→ **The problem**: Reproduce the listing that follows so that each line matches the original exactly.
--- Recorded data ---
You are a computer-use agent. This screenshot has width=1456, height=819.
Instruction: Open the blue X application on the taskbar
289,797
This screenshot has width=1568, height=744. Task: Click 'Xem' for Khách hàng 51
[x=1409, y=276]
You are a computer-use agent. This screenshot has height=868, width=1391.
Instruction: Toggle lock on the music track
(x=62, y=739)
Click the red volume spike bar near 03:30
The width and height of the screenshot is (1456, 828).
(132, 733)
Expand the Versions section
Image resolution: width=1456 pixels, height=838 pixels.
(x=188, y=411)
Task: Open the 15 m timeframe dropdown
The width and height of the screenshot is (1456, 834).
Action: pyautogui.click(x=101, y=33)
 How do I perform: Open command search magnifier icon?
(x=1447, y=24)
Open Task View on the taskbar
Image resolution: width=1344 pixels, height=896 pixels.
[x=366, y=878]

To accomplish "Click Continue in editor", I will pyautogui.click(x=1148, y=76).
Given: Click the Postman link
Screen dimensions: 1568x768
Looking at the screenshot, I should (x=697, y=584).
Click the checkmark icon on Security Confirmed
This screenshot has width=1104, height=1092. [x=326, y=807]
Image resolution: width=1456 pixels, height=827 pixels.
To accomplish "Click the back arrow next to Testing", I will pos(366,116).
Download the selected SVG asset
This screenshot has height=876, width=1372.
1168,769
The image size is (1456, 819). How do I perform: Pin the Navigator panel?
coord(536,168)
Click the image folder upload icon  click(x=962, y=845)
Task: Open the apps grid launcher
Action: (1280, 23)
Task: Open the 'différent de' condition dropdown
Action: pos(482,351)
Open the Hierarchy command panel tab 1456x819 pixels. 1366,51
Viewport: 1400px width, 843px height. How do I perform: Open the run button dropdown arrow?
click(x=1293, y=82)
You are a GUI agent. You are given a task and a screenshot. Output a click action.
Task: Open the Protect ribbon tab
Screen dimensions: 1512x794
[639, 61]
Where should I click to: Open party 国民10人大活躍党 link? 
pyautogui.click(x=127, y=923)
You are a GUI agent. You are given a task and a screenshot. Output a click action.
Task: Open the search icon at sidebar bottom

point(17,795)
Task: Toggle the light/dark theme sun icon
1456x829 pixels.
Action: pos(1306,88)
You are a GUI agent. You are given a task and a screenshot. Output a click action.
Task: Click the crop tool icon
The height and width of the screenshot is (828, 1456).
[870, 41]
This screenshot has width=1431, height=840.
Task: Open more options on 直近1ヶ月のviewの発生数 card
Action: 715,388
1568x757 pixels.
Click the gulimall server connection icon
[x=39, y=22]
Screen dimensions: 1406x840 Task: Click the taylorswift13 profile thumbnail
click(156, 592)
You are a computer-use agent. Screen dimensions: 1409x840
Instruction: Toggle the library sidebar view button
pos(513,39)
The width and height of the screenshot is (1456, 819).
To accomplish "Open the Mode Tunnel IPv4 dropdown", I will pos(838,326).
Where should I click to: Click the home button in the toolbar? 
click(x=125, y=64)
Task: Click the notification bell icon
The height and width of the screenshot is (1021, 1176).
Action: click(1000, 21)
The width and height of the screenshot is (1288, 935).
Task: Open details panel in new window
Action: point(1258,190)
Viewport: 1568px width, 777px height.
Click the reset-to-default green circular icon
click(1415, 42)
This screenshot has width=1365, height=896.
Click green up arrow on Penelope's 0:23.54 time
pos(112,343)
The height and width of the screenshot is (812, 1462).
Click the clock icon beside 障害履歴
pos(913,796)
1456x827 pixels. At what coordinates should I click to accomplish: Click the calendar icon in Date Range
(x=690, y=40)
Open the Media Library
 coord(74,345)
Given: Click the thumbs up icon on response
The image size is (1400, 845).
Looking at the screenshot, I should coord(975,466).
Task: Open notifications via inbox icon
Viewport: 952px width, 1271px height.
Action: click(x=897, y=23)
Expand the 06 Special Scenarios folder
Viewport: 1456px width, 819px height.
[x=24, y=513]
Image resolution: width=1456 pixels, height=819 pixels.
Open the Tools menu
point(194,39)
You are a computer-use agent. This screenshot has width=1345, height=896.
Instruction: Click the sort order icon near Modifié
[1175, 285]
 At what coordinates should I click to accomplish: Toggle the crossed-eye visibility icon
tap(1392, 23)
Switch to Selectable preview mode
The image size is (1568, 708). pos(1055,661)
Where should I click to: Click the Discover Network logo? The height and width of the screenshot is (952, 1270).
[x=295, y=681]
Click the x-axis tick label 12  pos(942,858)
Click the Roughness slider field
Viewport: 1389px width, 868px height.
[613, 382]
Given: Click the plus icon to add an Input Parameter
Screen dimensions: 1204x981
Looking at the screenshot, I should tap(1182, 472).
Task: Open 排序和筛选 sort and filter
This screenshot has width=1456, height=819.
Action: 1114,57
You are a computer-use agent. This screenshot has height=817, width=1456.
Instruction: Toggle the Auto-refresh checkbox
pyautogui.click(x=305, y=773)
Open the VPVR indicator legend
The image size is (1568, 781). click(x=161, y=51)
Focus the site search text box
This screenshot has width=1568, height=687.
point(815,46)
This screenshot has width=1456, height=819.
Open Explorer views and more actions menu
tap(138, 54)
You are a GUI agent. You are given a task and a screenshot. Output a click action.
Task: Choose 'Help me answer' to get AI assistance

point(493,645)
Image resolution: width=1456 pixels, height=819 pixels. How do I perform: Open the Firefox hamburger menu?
---
→ **Output of the exercise**:
You are a computer-use agent. This screenshot has width=1456, height=819.
Instruction: Open the blue X application on the taskbar
289,797
This screenshot has width=1568, height=744. Task: Click 'Xem' for Khách hàng 51
[x=1409, y=276]
You are a computer-use agent. This screenshot has height=868, width=1391.
Instruction: Toggle lock on the music track
(x=62, y=739)
Click the red volume spike bar near 03:30
The width and height of the screenshot is (1456, 828).
(132, 733)
Expand the Versions section
Image resolution: width=1456 pixels, height=838 pixels.
(x=188, y=411)
Task: Open the 15 m timeframe dropdown
The width and height of the screenshot is (1456, 834).
Action: pyautogui.click(x=101, y=33)
 How do I perform: Open command search magnifier icon?
(x=1447, y=24)
Open Task View on the taskbar
Image resolution: width=1344 pixels, height=896 pixels.
[x=366, y=878]

To accomplish "Click Continue in editor", I will pyautogui.click(x=1148, y=76).
Given: Click the Postman link
Screen dimensions: 1568x768
Looking at the screenshot, I should (x=697, y=584).
Click the checkmark icon on Security Confirmed
This screenshot has width=1104, height=1092. [x=326, y=807]
Image resolution: width=1456 pixels, height=827 pixels.
To accomplish "Click the back arrow next to Testing", I will pos(366,116).
Download the selected SVG asset
This screenshot has height=876, width=1372.
1168,769
The image size is (1456, 819). How do I perform: Pin the Navigator panel?
coord(536,168)
Click the image folder upload icon  click(x=962, y=845)
Task: Open the apps grid launcher
Action: (1280, 23)
Task: Open the 'différent de' condition dropdown
Action: pos(482,351)
Open the Hierarchy command panel tab 1456x819 pixels. 1366,51
Viewport: 1400px width, 843px height. How do I perform: Open the run button dropdown arrow?
click(x=1293, y=82)
You are a GUI agent. You are given a task and a screenshot. Output a click action.
Task: Open the Protect ribbon tab
Screen dimensions: 1512x794
[639, 61]
Where should I click to: Open party 国民10人大活躍党 link? 
pyautogui.click(x=127, y=923)
You are a GUI agent. You are given a task and a screenshot. Output a click action.
Task: Open the search icon at sidebar bottom

point(17,795)
Task: Toggle the light/dark theme sun icon
1456x829 pixels.
Action: pos(1306,88)
You are a GUI agent. You are given a task and a screenshot. Output a click action.
Task: Click the crop tool icon
The height and width of the screenshot is (828, 1456).
[870, 41]
This screenshot has width=1431, height=840.
Task: Open more options on 直近1ヶ月のviewの発生数 card
Action: 715,388
1568x757 pixels.
Click the gulimall server connection icon
[x=39, y=22]
Screen dimensions: 1406x840 Task: Click the taylorswift13 profile thumbnail
click(156, 592)
You are a computer-use agent. Screen dimensions: 1409x840
Instruction: Toggle the library sidebar view button
pos(513,39)
The width and height of the screenshot is (1456, 819).
To accomplish "Open the Mode Tunnel IPv4 dropdown", I will pos(838,326).
Where should I click to: Click the home button in the toolbar? 
click(x=125, y=64)
Task: Click the notification bell icon
The height and width of the screenshot is (1021, 1176).
Action: click(1000, 21)
The width and height of the screenshot is (1288, 935).
Task: Open details panel in new window
Action: point(1258,190)
Viewport: 1568px width, 777px height.
Click the reset-to-default green circular icon
click(1415, 42)
This screenshot has width=1365, height=896.
Click green up arrow on Penelope's 0:23.54 time
pos(112,343)
The height and width of the screenshot is (812, 1462).
Click the clock icon beside 障害履歴
pos(913,796)
1456x827 pixels. At what coordinates should I click to accomplish: Click the calendar icon in Date Range
(x=690, y=40)
Open the Media Library
 coord(74,345)
Given: Click the thumbs up icon on response
The image size is (1400, 845).
Looking at the screenshot, I should coord(975,466).
Task: Open notifications via inbox icon
Viewport: 952px width, 1271px height.
Action: click(x=897, y=23)
Expand the 06 Special Scenarios folder
Viewport: 1456px width, 819px height.
[x=24, y=513]
Image resolution: width=1456 pixels, height=819 pixels.
Open the Tools menu
point(194,39)
You are a computer-use agent. This screenshot has width=1345, height=896.
Instruction: Click the sort order icon near Modifié
[1175, 285]
 At what coordinates should I click to accomplish: Toggle the crossed-eye visibility icon
tap(1392, 23)
Switch to Selectable preview mode
The image size is (1568, 708). pos(1055,661)
Where should I click to: Click the Discover Network logo? The height and width of the screenshot is (952, 1270).
[x=295, y=681]
Click the x-axis tick label 12  pos(942,858)
Click the Roughness slider field
Viewport: 1389px width, 868px height.
[613, 382]
Given: Click the plus icon to add an Input Parameter
Screen dimensions: 1204x981
Looking at the screenshot, I should tap(1182, 472).
Task: Open 排序和筛选 sort and filter
This screenshot has width=1456, height=819.
Action: 1114,57
You are a computer-use agent. This screenshot has height=817, width=1456.
Instruction: Toggle the Auto-refresh checkbox
pyautogui.click(x=305, y=773)
Open the VPVR indicator legend
The image size is (1568, 781). click(x=161, y=51)
Focus the site search text box
This screenshot has width=1568, height=687.
point(815,46)
This screenshot has width=1456, height=819.
Open Explorer views and more actions menu
tap(138, 54)
You are a GUI agent. You are given a task and a screenshot. Output a click action.
Task: Choose 'Help me answer' to get AI assistance

point(493,645)
Image resolution: width=1456 pixels, height=819 pixels. How do I perform: Open the Firefox hamburger menu?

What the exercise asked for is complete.